* **Task instructions**:
A. Using the piece on Little Corellas, explain in one to three sentences why the writer suspects the visiting pair of Corellas have been so wary.
B. Write a continuation of the piece on Little Corellas, starting after its final sentence.

The world is gifted with many birds that have a melodious and wonderful sounding song, but there are also a few that somewhere along the genetic line missed out miserably and ended up with something that no one could seriously consider melodious. Amongst the latter are the likes of Crows, Gang Gang Cockatoos, Yellow Crested Cockatoos, Black Cockatoos and Corellas, to name five regulars that inhabit our region. Thankfully these five tend not to be constant visitors to our backyard, but you do hear them in the distance from time to time. We’re more blessed with the pleasant tunes of the Magpies, Rosellas, King Parrots, Blackbirds and Kookaburras; yes, Rosellas and King Parrots do have a pleasant sounding song (when they are whistling for food). Out of all the unpleasant bird noises, the Little Corellas must have the loudest and most discordant sound possible, given their size.
The sad thing about this is that these Little Corellas (I’ll just call them Corellas) are rather nice looking birds. They have a character and appearance that isn’t unpleasant in any way, even if they lack the bright colourings that you find common with the likes of the King Parrots etc. They also are far better looking than Crows, by a country mile. As I said, Corellas have been fairly uncommon in our backyard and it’s only this year that we’ve experienced any and, oddly enough, we’ve had a pair visiting several days in succession for some reason. They have been very wary of us and I suspect that’s because wherever they go, they get short shrift from everyone due to their horrid cacophony. If they would just shut up, people wouldn’t mind them. That said, it’s infinitely worse when they get together in large numbers, which is why no one encourages their presence.
The two that came visiting were very wary indeed and perched some distance away while observing the comings and goings in our backyard. They were clearly aware of our bird feeder and the fact that it had many delights within, given the Rosellas and King Parrots that were enjoying themselves (in turn of course as there is never any sharing between the two). In fact the Rosellas sent the King Parrots packing, which is something rare to see. Anyway, I guess hunger soon took over some of the caution and the Corellas decided to come a bit closer and see how they’d fare with the humans so evident. But caution wasn’t thrown completely to the winds, as much bobbing and motion was going on every time that they came closer.

* **Given material**:
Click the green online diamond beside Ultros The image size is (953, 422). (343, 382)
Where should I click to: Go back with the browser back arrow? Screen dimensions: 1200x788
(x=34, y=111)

* **Answers provided**:
A. The writer suspects the pair are wary because Corellas get short shrift from everyone wherever they go. That treatment comes from their horrid cacophony.

B.
Anyway, eventually they had to fully test the waters and soon one took to the bird feeder and chased away the remaining Rosella. But this only involved landing on the roost, rather than the feeder itself and, shortly after, the second Corella joined the first. I wish I could have taken some photographs and especially video of the two as they tried to work up the courage to land on the feeder itself, but as there was a cafe blind between us and the Corellas, that was impossible (for anything worth taking). The bobbing and jostling about was quite funny to watch, but every time that I carefully came out from under the veranda and off to one side (some distance away), they’d both depart. But soon they were back and eventually plucked up enough courage to land on the feeder itself and start feeding, and it was only then that I was able to come out once again and take some photographs; food and hunger clearly trumped fear.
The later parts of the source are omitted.